Elliott, usually reserved with his opinions, didn’t hold back with his answers this time. Each question was answered thoroughly and thoughtfully, repeatedly expressing bewilderment that the sport is dealing with such issues.

“I don’t feel like we should have ever been in this position to need to go forward [with the car],” Elliott said. “We should have gone forward with a new opportunity at a new car, in my opinion. You have all these years of experience and knowledge and time of racing and crashing these cars and teams working on them and building them, and it just blows me away that we can have something new in 2022 that offers all this technology and all this time and experience of so many just super talented people in this sport and we allow to go backward, especially with safety.

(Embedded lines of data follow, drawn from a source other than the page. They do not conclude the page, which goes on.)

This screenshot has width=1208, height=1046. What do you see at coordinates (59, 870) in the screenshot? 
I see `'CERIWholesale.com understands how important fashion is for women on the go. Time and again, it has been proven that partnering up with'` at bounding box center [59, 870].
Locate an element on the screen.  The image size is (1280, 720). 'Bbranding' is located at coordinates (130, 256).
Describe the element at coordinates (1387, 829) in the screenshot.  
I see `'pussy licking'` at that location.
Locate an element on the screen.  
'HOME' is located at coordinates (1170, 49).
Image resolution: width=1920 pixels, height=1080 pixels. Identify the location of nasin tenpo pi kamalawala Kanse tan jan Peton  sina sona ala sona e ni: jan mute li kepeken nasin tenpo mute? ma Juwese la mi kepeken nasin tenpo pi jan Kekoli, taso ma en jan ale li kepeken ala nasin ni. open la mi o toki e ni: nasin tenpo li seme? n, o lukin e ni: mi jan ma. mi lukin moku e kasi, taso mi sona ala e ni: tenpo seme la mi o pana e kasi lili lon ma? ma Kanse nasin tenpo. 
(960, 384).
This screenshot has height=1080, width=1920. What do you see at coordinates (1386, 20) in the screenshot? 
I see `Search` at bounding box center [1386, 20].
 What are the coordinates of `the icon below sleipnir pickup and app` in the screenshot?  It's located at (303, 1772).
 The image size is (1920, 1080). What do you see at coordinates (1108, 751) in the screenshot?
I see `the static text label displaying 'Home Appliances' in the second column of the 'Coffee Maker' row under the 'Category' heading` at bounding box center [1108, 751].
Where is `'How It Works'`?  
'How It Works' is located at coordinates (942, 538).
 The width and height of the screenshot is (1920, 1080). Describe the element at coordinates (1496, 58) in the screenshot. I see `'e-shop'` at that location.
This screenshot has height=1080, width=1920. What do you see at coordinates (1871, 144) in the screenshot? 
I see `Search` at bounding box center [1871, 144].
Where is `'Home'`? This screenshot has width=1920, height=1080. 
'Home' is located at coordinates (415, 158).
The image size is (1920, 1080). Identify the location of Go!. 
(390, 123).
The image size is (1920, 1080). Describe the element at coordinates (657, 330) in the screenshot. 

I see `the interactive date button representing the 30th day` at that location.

“I think it’s just super surprising to me that we allowed that to happen, but we did, and now it’s just about how do we go forward from here making sure we make the right choices to improve what we have and keep things like what happened to Alex this week from happening, and what happened to Kurt.”

He shared the same sentiment earlier this week on Twitter, but Elliott also acknowledged there are a lot of intelligent individuals in the sport to figure it out.

“I’m confident that we will, but it’s crucial that we do, in my opinion, because having guys out in the playoffs or any time for that matter, shouldn’t be happening,” Elliott said. “I think it’s taking away from our product on Sunday, which that should be the focus. Who wins? Who loses? How the race was and how a guy did driving his car, and how a team did executing a good or a bad race…”

NASCAR officials have a crash test scheduled for Wednesday in Ohio to go through a new rear clip and rear bumper structure. Drivers, when not tweeting or speaking to the media, also have the Driver Advisory Council, headed by Jeff Burton, to get their voices out.

“We had [plenty of] time to test this car and crash it and do all the things we need to do to make sure some of these things aren’t happening that are happening now,” Elliot said. “We had a ton of time to do that, and this car was delayed an entire calendar year on top of that. You have to think, we had an extra year of time to work on it, and we’re still in this position. There’s no excuse for going backward. We have too many smart people, too much technology, too many years of crashing and racing at all these same racetracks to have some of these things that are going on that are. Test next week or no test next week, we should not be in the position that we are in. When you come out with a new product, you should take steps forward, not stay the same or go backward.”

The problem is that no one seems to know what could be done in the immediate future. NASCAR will implement the bumper changes (if the crash test goes well) in 2023. Brad Keselowski also expressed Saturday that it’s unrealistic to implement something with so few weeks left in the season, given how cars are on the verge of being prepared for the season finale.

“I don’t really know what you do today,” Elliott admitted. “From Texas last week to Talladega tomorrow, I’m not sure what is realistically feasible to have that quick of a fix. I’m just disappointed that we have put ourselves in this box, to begin with. It’s not realistic to change something in six days. I just hate we put ourselves in this position we’re in. I think we’re, as an industry, we’re smarter than that, and I know the men and women who work in the garage are smarter than that because I work with them every day.”

So how did this happen, and how did the sport come to this point if the car had an extra year of development through the pandemic and there are smart people throughout the industry?

“I don’t know. You tell me,” Elliott said. “I don’t have a good answer for you on that. I really don’t. That is what baffles me. I have no idea how we got here. I don’t know.”